## Data extract:
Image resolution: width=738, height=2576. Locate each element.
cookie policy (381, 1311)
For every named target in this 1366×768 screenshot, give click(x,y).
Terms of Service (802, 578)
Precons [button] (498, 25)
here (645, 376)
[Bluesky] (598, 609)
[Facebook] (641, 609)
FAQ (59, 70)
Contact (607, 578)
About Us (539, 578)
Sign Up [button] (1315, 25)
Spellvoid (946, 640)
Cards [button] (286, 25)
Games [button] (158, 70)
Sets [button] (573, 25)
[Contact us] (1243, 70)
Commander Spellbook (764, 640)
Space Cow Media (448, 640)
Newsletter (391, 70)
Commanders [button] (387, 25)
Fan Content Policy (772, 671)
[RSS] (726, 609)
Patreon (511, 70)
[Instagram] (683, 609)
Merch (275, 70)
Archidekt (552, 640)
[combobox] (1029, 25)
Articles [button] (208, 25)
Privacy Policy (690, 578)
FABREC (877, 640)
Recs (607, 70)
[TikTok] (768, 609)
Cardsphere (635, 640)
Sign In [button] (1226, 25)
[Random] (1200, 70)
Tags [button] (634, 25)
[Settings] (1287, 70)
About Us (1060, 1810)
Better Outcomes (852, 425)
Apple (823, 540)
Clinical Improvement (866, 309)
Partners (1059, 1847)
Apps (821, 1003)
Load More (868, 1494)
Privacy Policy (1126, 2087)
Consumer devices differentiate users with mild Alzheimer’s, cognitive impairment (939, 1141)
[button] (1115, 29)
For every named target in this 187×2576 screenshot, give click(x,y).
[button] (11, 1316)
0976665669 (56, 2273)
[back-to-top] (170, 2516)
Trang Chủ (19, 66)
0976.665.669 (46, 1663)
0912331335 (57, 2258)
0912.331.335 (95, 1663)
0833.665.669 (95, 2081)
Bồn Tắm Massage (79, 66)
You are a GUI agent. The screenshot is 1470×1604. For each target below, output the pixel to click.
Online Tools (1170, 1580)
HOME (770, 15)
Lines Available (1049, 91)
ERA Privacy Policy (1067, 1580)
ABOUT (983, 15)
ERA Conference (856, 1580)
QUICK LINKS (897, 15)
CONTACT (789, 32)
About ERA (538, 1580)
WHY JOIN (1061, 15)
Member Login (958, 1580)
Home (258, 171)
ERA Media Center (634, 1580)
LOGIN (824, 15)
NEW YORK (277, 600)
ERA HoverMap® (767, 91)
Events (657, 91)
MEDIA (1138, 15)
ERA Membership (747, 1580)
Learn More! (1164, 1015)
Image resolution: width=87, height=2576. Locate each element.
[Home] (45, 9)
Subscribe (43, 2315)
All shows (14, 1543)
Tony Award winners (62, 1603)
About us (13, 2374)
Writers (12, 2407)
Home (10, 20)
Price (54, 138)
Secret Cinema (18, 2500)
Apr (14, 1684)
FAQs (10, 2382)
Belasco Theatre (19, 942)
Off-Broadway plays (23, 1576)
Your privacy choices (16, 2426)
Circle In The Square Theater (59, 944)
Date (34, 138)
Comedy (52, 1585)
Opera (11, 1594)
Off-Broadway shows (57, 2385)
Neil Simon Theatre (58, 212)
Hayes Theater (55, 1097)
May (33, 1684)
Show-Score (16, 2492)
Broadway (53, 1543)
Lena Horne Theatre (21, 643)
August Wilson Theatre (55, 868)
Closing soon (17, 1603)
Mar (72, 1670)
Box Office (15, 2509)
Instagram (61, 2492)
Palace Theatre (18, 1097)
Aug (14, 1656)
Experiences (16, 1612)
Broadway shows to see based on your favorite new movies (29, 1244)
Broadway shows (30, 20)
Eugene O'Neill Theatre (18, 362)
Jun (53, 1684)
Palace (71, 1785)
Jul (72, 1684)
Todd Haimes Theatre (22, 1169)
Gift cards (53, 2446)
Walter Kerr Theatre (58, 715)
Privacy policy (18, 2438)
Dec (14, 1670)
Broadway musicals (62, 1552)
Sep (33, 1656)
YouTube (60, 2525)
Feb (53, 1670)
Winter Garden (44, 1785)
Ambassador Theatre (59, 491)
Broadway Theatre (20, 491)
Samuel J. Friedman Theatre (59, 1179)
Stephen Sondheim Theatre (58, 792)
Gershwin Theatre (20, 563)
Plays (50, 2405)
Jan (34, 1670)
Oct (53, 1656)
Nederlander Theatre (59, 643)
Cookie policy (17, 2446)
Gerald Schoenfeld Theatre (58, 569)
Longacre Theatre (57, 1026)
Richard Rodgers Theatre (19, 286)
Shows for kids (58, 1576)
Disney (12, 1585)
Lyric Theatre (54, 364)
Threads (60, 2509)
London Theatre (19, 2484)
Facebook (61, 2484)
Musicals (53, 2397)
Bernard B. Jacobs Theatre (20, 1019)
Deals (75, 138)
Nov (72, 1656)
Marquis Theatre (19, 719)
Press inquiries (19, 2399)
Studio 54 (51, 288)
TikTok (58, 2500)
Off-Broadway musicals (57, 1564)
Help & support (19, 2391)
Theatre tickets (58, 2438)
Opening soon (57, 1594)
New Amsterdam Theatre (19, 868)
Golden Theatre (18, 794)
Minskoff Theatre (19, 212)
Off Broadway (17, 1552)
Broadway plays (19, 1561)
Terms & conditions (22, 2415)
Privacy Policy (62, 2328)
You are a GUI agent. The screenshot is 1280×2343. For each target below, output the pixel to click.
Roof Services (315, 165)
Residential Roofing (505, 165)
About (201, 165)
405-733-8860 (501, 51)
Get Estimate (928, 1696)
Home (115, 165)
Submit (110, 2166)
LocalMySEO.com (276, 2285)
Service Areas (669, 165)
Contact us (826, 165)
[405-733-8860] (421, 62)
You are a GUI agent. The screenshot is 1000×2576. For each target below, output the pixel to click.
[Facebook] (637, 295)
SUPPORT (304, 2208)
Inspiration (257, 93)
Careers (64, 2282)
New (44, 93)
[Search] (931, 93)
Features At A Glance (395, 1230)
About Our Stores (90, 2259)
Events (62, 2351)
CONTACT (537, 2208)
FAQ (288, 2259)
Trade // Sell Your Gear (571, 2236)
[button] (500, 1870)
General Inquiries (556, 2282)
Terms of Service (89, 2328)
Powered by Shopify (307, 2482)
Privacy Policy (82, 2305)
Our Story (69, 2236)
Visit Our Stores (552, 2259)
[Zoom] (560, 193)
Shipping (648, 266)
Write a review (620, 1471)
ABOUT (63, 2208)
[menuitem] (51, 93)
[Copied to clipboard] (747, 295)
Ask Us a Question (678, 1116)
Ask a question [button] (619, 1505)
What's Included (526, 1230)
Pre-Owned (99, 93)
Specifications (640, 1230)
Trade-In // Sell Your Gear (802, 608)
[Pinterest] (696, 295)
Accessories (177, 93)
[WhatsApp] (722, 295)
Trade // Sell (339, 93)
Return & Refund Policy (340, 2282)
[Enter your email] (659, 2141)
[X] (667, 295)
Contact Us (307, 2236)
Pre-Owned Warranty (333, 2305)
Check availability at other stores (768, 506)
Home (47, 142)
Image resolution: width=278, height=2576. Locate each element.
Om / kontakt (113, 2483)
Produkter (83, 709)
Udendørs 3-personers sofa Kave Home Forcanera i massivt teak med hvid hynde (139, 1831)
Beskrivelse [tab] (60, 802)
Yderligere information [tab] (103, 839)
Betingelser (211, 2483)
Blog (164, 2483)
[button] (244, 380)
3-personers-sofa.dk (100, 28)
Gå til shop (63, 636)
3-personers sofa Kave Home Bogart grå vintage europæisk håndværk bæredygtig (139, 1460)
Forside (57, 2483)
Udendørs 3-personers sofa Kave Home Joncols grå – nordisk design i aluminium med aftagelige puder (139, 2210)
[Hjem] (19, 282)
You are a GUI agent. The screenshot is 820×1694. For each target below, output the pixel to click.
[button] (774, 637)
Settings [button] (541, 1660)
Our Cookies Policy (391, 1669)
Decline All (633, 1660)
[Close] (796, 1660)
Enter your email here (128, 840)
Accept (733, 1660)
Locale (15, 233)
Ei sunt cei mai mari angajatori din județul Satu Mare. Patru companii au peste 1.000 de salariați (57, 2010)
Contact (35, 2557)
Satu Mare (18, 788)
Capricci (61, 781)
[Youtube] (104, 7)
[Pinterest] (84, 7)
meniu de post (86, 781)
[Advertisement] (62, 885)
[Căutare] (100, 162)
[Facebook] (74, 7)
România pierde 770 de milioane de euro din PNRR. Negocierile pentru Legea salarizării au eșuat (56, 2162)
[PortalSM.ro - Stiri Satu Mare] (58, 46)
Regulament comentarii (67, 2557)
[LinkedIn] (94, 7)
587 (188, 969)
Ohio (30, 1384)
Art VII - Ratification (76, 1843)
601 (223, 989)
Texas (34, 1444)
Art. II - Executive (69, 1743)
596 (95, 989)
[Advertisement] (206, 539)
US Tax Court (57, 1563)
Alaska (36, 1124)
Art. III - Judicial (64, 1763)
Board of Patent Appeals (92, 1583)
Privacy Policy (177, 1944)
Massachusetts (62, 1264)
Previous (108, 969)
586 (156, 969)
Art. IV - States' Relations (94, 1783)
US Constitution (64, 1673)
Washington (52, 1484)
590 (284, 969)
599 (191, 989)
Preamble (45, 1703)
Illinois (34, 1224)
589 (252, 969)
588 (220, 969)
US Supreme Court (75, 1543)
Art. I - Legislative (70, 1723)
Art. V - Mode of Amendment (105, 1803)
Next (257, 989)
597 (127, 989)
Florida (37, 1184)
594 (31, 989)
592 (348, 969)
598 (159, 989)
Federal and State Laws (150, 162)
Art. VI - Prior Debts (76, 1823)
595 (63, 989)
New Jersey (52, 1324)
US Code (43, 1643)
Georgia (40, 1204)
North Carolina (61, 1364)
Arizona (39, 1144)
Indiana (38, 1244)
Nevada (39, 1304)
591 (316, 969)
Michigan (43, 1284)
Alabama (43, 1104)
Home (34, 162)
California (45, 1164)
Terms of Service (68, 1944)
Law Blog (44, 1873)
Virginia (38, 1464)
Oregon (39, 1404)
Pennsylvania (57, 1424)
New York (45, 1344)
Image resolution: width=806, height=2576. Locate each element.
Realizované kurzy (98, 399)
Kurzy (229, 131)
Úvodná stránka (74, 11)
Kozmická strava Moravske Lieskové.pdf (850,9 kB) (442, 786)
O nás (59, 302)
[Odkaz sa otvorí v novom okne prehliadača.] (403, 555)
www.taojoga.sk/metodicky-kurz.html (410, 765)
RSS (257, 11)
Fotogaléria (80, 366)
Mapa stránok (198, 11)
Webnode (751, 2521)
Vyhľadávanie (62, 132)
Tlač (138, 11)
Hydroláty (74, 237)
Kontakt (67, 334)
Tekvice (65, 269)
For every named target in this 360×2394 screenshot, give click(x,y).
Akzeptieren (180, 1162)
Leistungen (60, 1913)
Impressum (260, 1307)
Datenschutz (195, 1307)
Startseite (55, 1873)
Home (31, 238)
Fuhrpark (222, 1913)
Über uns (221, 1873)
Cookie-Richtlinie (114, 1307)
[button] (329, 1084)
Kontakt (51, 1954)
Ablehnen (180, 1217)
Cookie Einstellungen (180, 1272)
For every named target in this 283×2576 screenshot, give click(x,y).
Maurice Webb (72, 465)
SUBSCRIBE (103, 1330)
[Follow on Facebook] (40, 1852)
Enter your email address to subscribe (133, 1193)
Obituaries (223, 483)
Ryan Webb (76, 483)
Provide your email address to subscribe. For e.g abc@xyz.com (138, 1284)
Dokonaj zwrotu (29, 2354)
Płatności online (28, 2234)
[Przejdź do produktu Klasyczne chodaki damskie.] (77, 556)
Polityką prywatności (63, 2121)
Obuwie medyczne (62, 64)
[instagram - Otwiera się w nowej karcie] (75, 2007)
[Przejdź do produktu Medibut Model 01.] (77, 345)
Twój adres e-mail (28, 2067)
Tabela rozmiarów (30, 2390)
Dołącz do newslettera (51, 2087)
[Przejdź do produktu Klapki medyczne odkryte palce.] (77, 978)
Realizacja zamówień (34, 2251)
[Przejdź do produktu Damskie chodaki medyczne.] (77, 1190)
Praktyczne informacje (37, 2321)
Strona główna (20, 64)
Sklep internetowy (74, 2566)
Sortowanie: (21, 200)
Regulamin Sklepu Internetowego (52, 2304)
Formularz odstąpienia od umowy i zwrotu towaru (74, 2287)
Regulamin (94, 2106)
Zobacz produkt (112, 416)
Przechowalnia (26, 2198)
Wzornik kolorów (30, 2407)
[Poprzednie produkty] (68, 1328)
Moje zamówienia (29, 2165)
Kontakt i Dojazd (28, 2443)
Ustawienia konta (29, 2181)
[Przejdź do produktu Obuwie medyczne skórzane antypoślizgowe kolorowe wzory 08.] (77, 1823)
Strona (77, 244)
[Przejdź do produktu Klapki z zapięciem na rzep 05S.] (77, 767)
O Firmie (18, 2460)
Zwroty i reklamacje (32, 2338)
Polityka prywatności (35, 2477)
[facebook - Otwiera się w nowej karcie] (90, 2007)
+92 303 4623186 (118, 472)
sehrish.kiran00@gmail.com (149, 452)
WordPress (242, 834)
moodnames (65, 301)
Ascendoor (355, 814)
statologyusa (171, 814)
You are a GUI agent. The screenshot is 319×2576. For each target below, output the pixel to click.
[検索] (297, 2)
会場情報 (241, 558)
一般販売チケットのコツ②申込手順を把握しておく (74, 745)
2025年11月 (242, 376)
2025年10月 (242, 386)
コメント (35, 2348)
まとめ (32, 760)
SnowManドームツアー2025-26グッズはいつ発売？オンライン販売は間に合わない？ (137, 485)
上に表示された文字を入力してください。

## Exercise objective:
The required answer is the exact run of lines above starting at the line with "Image resolution: width=278, height=2576." and ending at the line with "Locale (15, 233)", with both ends present.

## Task response:
Image resolution: width=278, height=2576. Locate each element.
Om / kontakt (113, 2483)
Produkter (83, 709)
Udendørs 3-personers sofa Kave Home Forcanera i massivt teak med hvid hynde (139, 1831)
Beskrivelse [tab] (60, 802)
Yderligere information [tab] (103, 839)
Betingelser (211, 2483)
Blog (164, 2483)
[button] (244, 380)
3-personers-sofa.dk (100, 28)
Gå til shop (63, 636)
3-personers sofa Kave Home Bogart grå vintage europæisk håndværk bæredygtig (139, 1460)
Forside (57, 2483)
Udendørs 3-personers sofa Kave Home Joncols grå – nordisk design i aluminium med aftagelige puder (139, 2210)
[Hjem] (19, 282)
You are a GUI agent. The screenshot is 820×1694. For each target below, output the pixel to click.
[button] (774, 637)
Settings [button] (541, 1660)
Our Cookies Policy (391, 1669)
Decline All (633, 1660)
[Close] (796, 1660)
Enter your email here (128, 840)
Accept (733, 1660)
Locale (15, 233)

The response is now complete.